Con el pecho a punto de explotar, Cruz braceó para alcanzar la superficie. Empujó los brazos hacia arriba a través del agua, arriba y afuera, arriba y afuera. Siguió moviendo los pies, pataleando, pataleando, hasta que finalmente llegó a la superficie. Cruz inhaló la mayor cantidad posible de aire que sus pulmones pudieron contener. Mientras pataleaba, se volteó; sus ojos pasaban rápidamente del muelle a la playa, al horizonte y de regreso. Miró varias veces, pero no había nadie cerca.

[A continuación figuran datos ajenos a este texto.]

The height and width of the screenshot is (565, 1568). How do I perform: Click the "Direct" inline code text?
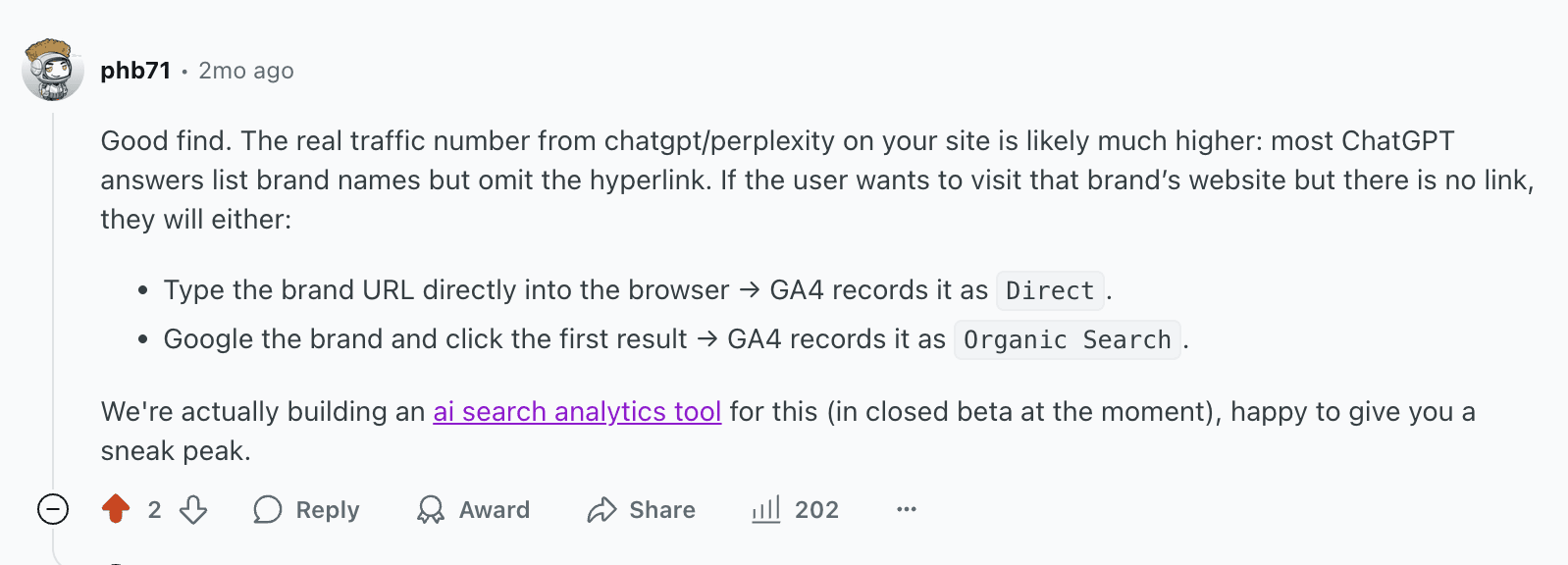[1050, 291]
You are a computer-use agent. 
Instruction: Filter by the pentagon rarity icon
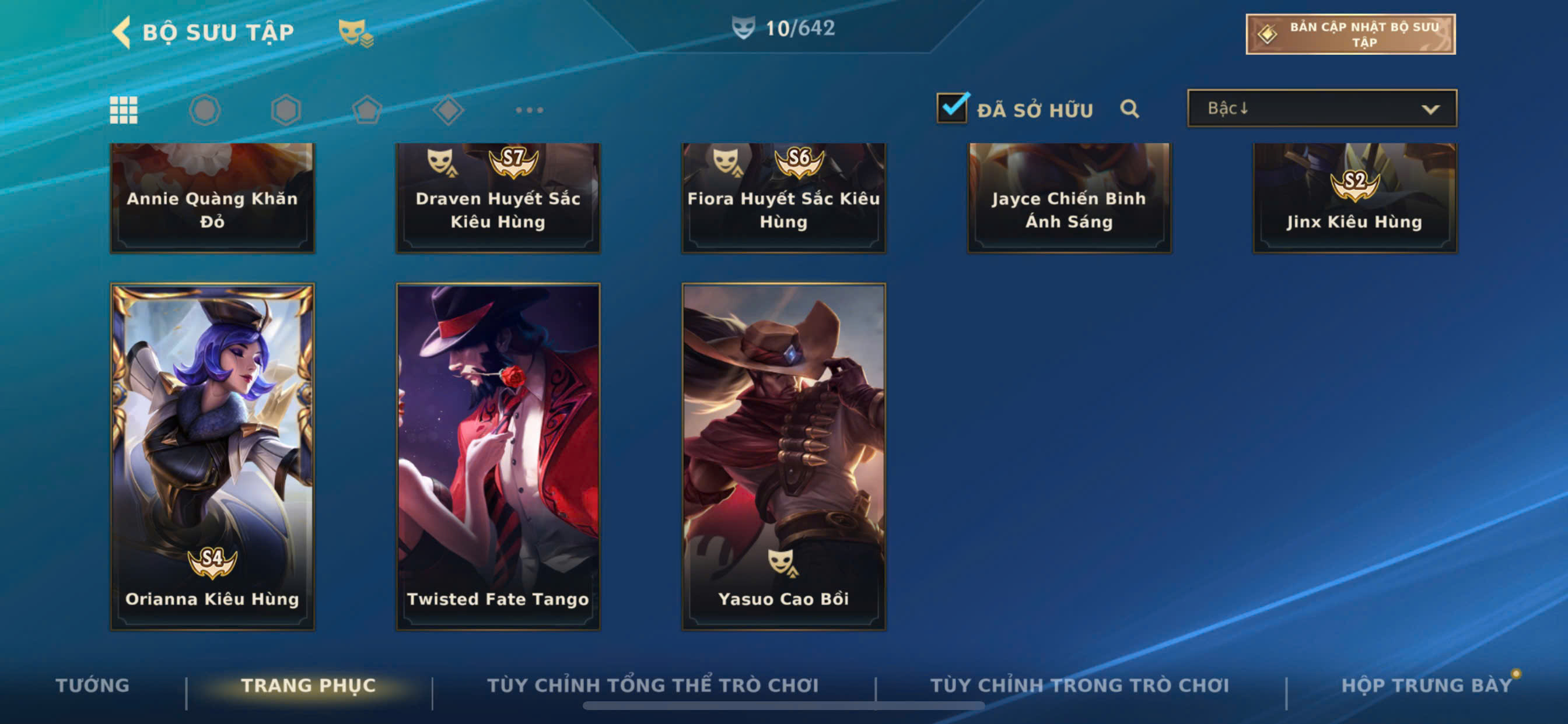367,110
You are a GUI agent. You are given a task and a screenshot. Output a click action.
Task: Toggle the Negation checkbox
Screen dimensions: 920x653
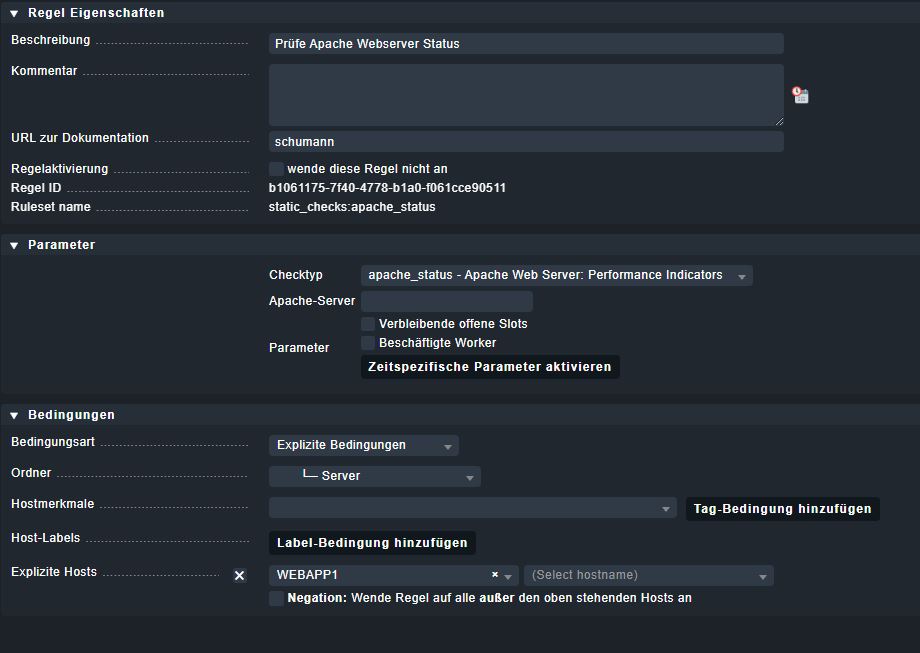point(276,598)
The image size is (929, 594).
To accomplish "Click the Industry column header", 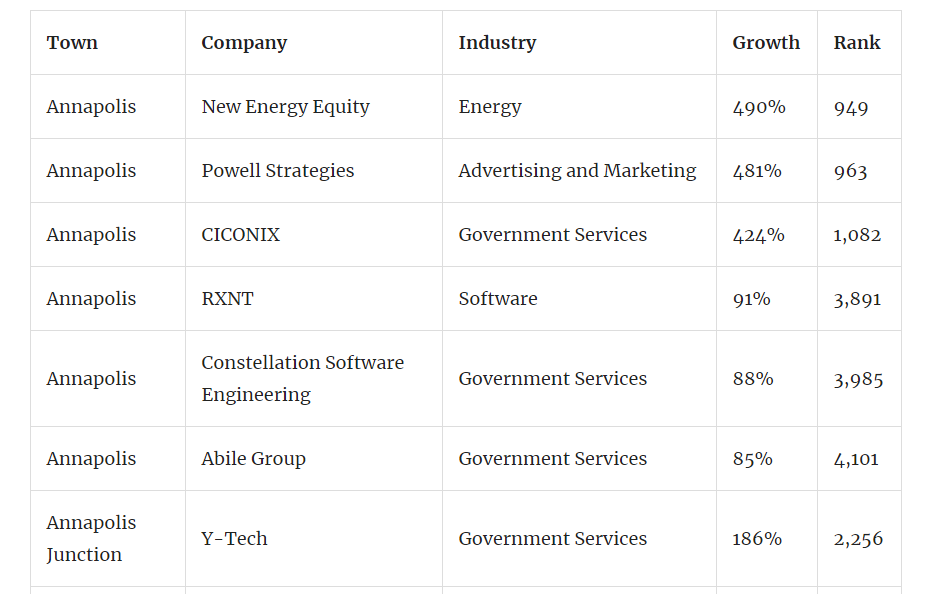I will coord(497,43).
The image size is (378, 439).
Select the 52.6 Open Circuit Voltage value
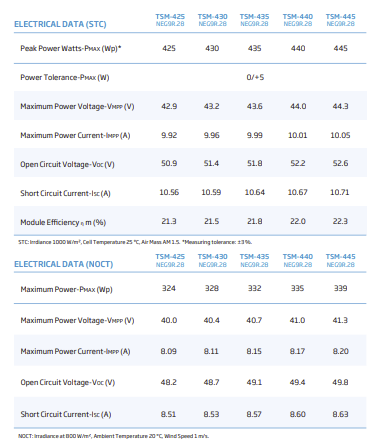pyautogui.click(x=340, y=163)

«Tómalo con calma. Estás bien. Ya se fue. Estás bien».
Cruz movió el brazo hacia atrás, buscando a tientas su tabla de surf, todavía atada a su pierna. Trató de deslizarla bajo su cuerpo, pero temblaba tanto que necesitó varios intentos para lograr lo que solía hacer de manera natural. Apretó la tabla y dejó que la marea lo llevara hasta que pudo pisar el fondo, mientras miraba todo el tiempo por encima de su hombro. Todavía jadeante, Cruz pasó por encima de la tabla y cayó en la arena húmeda. ¡Nunca se había sentido tan feliz de regresar a tierra! Permaneció tendido de espaldas varios minutos, concentrado en su respiración. Sentía comezón en las manos, tenía la garganta seca y el tobillo derecho le punzaba. Pero estaba vivo.
Mientras levantaba la vista al cielo de color violeta profundo, a las primeras estrellas parpadeantes de la noche, una pregunta seguía recorriendo su cerebro: «¿Por qué?».